Comme c’est drôle la vie, tout de même ! Des années – quelquefois – se suivent, se succèdent bêtement sans apporter quoi que ce soit de nouveau à votre destinée, si ce n’est que de rogner chaque jour, un peu, les ailes de ce stupide et charmant volatile qu’on appelle l’Espérance et puis, d’un coup, voilà qu’en un instant tout est changé ! Le marécage de votre plate existence se transforme brusquement en tumultueux océan. Des lueurs fulgurent le gris terne de votre firmament et des ailes, croirait-on, vous poussent aux omoplates.
Alphonse Allais, L’Affaire Blaireau, FeedBooks.
Pendant des semaines, je n’ai mangé que des liserons d’eau, qui est aussi la nourriture des cochons.
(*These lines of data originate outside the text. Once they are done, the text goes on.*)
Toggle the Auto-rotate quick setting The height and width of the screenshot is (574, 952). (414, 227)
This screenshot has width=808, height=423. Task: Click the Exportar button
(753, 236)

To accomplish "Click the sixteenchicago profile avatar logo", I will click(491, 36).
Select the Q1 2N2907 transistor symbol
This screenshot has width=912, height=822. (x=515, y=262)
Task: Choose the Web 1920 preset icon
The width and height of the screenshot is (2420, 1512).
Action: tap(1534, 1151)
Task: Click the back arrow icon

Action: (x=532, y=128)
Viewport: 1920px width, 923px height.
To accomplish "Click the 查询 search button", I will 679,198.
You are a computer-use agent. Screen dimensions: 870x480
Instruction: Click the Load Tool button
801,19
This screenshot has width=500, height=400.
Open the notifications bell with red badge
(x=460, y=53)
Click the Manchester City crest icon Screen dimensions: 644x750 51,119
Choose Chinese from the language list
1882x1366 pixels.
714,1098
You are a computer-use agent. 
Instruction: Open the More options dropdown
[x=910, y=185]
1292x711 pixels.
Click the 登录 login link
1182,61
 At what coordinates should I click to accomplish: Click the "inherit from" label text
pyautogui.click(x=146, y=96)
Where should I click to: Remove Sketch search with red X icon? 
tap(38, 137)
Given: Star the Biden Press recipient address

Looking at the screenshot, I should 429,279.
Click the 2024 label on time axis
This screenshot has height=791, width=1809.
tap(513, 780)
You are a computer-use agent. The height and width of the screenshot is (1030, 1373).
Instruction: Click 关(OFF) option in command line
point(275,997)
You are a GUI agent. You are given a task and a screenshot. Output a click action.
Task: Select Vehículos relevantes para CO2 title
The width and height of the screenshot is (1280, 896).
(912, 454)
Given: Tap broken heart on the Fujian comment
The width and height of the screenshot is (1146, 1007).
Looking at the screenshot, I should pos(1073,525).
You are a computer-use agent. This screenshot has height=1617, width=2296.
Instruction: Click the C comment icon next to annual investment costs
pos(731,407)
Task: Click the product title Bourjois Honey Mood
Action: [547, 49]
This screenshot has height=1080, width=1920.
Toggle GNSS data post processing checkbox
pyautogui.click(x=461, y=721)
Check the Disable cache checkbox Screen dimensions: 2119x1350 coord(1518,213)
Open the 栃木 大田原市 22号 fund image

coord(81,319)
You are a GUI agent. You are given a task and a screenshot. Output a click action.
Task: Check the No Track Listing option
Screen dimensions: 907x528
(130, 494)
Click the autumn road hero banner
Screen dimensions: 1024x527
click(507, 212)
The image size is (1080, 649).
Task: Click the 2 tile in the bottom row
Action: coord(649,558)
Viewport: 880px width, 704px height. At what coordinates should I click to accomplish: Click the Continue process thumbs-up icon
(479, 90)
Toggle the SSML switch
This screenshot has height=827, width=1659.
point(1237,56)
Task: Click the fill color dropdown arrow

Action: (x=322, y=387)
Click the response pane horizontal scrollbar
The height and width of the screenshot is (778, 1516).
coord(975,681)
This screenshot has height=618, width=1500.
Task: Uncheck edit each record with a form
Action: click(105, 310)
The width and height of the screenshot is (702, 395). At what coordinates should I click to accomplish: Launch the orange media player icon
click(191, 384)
J’ai aussi été celui qui mange des épluchures.
Je me souviens avoir vu, sur d’autres images d’archives, des cochons se promener dans la Bibliothèque nationale de Phnom Penh, vidée par les Khmers rouges. Ils bousculaient des chaises et piétinaient des épluchures. Les cochons remplaçaient les livres. Et nous remplacions les cochons.
Rithy Panh, L’élimination, Grasset, p. 84.
C’est un peu comme si, la mort nous attendant dans l’escalier, il fallait vite trouver ce qui va constituer un souvenir de la vie dans l’éternité de la planche.
Georges Perros, Papiers collés (3), Gallimard, p. 20.
Nous nous sommes retrouvés en début d’après-midi pour Jean-Claude. La cérémonie avait lieu à seize heures à Tour-en-Sologne.
On est plutôt contents de se voir, on en est plus à être triste. On est si peu nombreux.
La sonnette retentit. Ma tente se penche à la fenêtre et les invite à monter. Ils sont trois, une femme et deux hommes, dans des costumes du dimanche tirés du vestiaire de l’Armée du Salut. Un petit quelque chose d’alcoolique dans les traits ; des amis qu’il avait connus, là-bas, chez le ferrailleur.
Au total, on est huit.
À force, les enterrements, ces dernières années, sont devenus des opérations de survie, même à mon âge. Survivre aux températures en hiver, à taper du talon autour des gars des entreprises de pompes funèbres, survivre aux canicules en été dans les rallonges de cimetières où les arbres n’ont pas eu le temps de pousser, se sentir survivre, enfin, d’être encore là.
Emmanuelle Guattari, Ciels de Loire, Mercure de France, p. 110.
L’orgueilleux donne l’impression d’être toujours monté à cheval sur lui-même.
José Camón Aznar, Aphorismes du solitaire.
Malgré tout, les cages fournissent, à peu près, un rayon de soleil par barreau.
Baldomero Fernández Moreno, « Air aphoristique », Le papillon et la poutre.